▶ _Exercise description_: Update the lines below by replacing each occurrence of "The image size is" with "Dimensions:", leaving everything else unchanged.

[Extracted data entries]
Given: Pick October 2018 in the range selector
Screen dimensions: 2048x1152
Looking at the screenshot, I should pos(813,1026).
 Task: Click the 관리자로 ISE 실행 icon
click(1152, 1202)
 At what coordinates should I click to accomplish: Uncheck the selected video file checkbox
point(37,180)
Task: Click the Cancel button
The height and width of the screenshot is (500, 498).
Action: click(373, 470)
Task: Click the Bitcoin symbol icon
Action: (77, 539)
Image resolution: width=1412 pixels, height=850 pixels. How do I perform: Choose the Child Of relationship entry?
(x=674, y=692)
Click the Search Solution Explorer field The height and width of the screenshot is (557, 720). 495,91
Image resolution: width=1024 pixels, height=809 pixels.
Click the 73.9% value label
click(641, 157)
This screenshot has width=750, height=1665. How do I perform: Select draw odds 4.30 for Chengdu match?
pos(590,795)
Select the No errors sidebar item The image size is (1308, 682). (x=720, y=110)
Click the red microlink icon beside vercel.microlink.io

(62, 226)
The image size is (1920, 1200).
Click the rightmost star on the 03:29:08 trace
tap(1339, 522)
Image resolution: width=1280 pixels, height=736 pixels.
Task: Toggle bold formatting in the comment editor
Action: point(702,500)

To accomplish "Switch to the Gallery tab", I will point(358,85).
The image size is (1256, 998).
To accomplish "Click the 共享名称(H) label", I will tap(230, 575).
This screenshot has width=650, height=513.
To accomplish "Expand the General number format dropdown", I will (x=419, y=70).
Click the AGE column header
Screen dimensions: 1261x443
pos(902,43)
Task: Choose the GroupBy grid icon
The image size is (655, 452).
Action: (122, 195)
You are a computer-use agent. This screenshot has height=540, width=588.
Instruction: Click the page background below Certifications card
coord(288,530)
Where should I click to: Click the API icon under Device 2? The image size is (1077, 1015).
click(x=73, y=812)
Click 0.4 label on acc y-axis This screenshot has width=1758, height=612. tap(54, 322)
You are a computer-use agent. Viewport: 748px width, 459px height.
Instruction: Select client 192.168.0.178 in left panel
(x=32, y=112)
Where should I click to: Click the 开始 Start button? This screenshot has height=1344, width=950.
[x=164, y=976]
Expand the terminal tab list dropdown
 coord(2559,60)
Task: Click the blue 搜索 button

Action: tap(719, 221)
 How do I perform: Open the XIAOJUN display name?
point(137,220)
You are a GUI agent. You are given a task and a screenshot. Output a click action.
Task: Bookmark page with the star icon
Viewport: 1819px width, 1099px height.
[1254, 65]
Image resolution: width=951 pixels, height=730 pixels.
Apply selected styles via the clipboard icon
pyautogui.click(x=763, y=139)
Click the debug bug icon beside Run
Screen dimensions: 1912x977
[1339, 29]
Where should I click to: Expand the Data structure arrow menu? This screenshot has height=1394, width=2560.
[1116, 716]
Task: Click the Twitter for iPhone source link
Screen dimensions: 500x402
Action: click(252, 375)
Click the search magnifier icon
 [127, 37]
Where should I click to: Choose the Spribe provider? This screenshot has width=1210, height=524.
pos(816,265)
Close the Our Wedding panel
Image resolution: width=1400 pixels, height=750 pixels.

▶ _Solution below_:
Given: Pick October 2018 in the range selector
Screen dimensions: 2048x1152
Looking at the screenshot, I should pos(813,1026).
 Task: Click the 관리자로 ISE 실행 icon
click(1152, 1202)
 At what coordinates should I click to accomplish: Uncheck the selected video file checkbox
point(37,180)
Task: Click the Cancel button
The height and width of the screenshot is (500, 498).
Action: click(373, 470)
Task: Click the Bitcoin symbol icon
Action: (77, 539)
Image resolution: width=1412 pixels, height=850 pixels. How do I perform: Choose the Child Of relationship entry?
(x=674, y=692)
Click the Search Solution Explorer field The height and width of the screenshot is (557, 720). 495,91
Image resolution: width=1024 pixels, height=809 pixels.
Click the 73.9% value label
click(641, 157)
This screenshot has width=750, height=1665. How do I perform: Select draw odds 4.30 for Chengdu match?
pos(590,795)
Select the No errors sidebar item Dimensions: (1308, 682). (x=720, y=110)
Click the red microlink icon beside vercel.microlink.io

(62, 226)
Dimensions: (1920, 1200).
Click the rightmost star on the 03:29:08 trace
tap(1339, 522)
Image resolution: width=1280 pixels, height=736 pixels.
Task: Toggle bold formatting in the comment editor
Action: point(702,500)

To accomplish "Switch to the Gallery tab", I will point(358,85).
Dimensions: (1256, 998).
To accomplish "Click the 共享名称(H) label", I will tap(230, 575).
This screenshot has width=650, height=513.
To accomplish "Expand the General number format dropdown", I will (x=419, y=70).
Click the AGE column header
Screen dimensions: 1261x443
pos(902,43)
Task: Choose the GroupBy grid icon
Dimensions: (655, 452).
Action: (122, 195)
You are a computer-use agent. This screenshot has height=540, width=588.
Instruction: Click the page background below Certifications card
coord(288,530)
Where should I click to: Click the API icon under Device 2? Dimensions: (1077, 1015).
click(x=73, y=812)
Click 0.4 label on acc y-axis This screenshot has width=1758, height=612. tap(54, 322)
You are a computer-use agent. Viewport: 748px width, 459px height.
Instruction: Select client 192.168.0.178 in left panel
(x=32, y=112)
Where should I click to: Click the 开始 Start button? This screenshot has height=1344, width=950.
[x=164, y=976]
Expand the terminal tab list dropdown
 coord(2559,60)
Task: Click the blue 搜索 button

Action: tap(719, 221)
 How do I perform: Open the XIAOJUN display name?
point(137,220)
You are a GUI agent. You are given a task and a screenshot. Output a click action.
Task: Bookmark page with the star icon
Viewport: 1819px width, 1099px height.
[1254, 65]
Image resolution: width=951 pixels, height=730 pixels.
Apply selected styles via the clipboard icon
pyautogui.click(x=763, y=139)
Click the debug bug icon beside Run
Screen dimensions: 1912x977
[1339, 29]
Where should I click to: Expand the Data structure arrow menu? This screenshot has height=1394, width=2560.
[1116, 716]
Task: Click the Twitter for iPhone source link
Screen dimensions: 500x402
Action: click(252, 375)
Click the search magnifier icon
 [127, 37]
Where should I click to: Choose the Spribe provider? This screenshot has width=1210, height=524.
pos(816,265)
Close the Our Wedding panel
Image resolution: width=1400 pixels, height=750 pixels.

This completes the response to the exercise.